Ce reportage de 2009 de la Télévision Suisse Romande, vous ne l'aviez pas vu en France. Interdit d'antenne.
Un éclairage sur la façon dont les équipes de Nicolas Sarkozy gèrent les média. Entre la presse et les pouvoirs établis, les liens impliquent parfois allégeances et collusions d'intérêts, sauf quand l'éthique du journaliste l'emporte.
C'est ma façon d'éclairer l'affaire Twitter : c'est la logique d'action des communicants de NS qu'on doit questionner.
D'après l'Express, Twitter ferme les comptes satiriques et parodiques contre Sarkozy. Une application simple de ses rêgles me semble t-il. Certes stricte et peut-être inappropriée pour une personnalité publique symbolique sur laquelle l'expression doit être plus libre. Mais c'est surtout l'erreur de comm' de l'équipe de campagne qu'il faut souligner : "Un responsable de l'équipe de Nicolas Sarkozy explique ce lundi au Monde.fr avoir demandé à Twitter de fermer des comptes pour "usurpation de l'identité du président" précise l'Express.fr . Ce sont eux les acteurs et les fautifs : logique d'influence erronée + manque d'humour + message négatif au moment du lancement de campagne. D'ailleurs les réactions se sont dédoublées hier et aujourd'hui; la presse et les blogueur relèvent l'erreur.
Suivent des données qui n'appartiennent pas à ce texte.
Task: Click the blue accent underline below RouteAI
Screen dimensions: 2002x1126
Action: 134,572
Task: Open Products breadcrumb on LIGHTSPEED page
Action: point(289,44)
Voir aussi Internet sans Frontière.
Rappel : La "Sarkhollandisation" des média que François Bayrou dénonce est une autre dérive. Les Français disent pourtant, pour 50% d'entre eux, qu'ils ne se reconnaissent pas dans le duel réducteur entre 2 prétendants, messieurs Sarkozy et Hollande. Et pourtant leurs temps de parole explosent et tout s'organise pour laisser croire que nous en sommes déjà à ce 2ème tour là.